__Stored data entries__
----

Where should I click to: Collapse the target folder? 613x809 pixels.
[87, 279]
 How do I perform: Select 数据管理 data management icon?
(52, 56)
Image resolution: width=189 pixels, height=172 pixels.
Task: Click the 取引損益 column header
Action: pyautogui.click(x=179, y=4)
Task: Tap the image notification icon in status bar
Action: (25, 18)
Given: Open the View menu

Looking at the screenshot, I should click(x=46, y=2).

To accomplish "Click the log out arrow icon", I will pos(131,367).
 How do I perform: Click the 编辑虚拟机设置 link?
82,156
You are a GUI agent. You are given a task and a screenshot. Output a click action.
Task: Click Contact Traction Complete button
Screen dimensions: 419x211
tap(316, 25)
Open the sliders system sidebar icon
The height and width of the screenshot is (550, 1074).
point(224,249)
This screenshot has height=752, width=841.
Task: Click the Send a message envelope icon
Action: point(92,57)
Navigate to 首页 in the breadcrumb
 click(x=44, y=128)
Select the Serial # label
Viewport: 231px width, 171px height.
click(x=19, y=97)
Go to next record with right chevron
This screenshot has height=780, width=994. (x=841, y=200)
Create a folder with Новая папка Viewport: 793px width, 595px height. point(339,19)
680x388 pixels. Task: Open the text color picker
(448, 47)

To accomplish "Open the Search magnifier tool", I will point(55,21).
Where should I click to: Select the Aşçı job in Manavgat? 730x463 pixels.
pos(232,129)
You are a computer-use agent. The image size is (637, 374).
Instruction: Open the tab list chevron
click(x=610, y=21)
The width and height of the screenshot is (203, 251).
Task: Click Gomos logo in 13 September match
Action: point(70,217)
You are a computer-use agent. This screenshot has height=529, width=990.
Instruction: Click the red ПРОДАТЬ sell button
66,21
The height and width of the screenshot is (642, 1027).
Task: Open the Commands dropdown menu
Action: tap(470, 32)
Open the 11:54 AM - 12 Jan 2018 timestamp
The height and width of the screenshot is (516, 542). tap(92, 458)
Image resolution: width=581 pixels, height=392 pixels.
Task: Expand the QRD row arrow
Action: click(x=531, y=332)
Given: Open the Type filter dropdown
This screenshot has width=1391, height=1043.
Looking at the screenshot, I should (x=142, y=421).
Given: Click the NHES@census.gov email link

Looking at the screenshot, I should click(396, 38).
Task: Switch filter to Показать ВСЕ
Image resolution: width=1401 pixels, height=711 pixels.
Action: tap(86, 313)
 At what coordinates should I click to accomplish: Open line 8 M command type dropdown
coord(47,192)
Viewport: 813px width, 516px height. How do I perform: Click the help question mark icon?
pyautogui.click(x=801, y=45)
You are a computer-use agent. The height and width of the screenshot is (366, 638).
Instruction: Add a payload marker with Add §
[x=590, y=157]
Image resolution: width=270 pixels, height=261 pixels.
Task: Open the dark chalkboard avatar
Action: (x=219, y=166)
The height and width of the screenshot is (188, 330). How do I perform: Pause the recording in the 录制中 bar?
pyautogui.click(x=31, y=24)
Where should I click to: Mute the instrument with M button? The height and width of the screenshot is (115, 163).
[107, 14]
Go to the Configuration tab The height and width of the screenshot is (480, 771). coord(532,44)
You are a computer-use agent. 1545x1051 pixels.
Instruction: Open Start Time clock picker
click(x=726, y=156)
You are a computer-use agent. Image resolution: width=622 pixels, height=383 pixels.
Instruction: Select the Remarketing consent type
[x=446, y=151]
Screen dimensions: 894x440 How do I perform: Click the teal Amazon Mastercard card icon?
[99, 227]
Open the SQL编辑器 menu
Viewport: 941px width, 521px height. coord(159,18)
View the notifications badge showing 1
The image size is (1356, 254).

----

__REQUIRED ACTION__
Copy out each line of the entries above that holds "size".

__ANSWER TO THIS EXERCISE__
You are a computer-use agent. The image size is (637, 374).
The image size is (1356, 254).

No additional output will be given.